-- Task to complete --
Search the data below for the string "agent" and copy all lines where it shows up.

-- Stored data entries --
■ ■ ■ ■
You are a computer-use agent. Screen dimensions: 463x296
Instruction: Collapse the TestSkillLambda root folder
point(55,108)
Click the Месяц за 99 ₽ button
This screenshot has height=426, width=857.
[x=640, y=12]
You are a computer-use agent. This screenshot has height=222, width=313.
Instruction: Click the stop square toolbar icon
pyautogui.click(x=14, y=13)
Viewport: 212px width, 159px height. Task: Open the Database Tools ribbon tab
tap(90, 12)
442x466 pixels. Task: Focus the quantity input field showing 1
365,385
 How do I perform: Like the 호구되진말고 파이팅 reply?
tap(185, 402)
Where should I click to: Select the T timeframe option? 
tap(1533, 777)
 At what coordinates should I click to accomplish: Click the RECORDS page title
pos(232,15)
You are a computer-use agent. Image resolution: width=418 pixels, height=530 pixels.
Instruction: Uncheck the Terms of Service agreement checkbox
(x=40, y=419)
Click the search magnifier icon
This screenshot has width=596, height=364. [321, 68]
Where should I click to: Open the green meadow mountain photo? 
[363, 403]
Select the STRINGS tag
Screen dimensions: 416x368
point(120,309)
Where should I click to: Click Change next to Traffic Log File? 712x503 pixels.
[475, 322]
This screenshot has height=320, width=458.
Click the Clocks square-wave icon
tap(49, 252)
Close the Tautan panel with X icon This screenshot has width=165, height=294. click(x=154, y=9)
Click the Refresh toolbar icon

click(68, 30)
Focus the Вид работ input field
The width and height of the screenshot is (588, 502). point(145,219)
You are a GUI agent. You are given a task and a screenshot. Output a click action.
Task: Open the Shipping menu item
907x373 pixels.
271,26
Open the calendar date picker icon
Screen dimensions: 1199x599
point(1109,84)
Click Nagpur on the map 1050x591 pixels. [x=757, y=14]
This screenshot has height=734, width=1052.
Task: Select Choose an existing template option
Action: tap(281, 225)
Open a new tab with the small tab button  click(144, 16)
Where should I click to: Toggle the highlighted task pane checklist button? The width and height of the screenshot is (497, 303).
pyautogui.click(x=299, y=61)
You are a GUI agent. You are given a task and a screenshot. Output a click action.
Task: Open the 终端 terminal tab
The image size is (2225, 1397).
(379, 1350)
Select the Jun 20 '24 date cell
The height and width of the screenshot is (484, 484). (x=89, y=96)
■ ■ ■ ■
-- Answer for the task --
You are a computer-use agent. Screen dimensions: 463x296
You are a computer-use agent. This screenshot has height=222, width=313.
You are a computer-use agent. Image resolution: width=418 pixels, height=530 pixels.
You are a GUI agent. You are given a task and a screenshot. Output a click action.
You are a GUI agent. You are given a task and a screenshot. Output a click action.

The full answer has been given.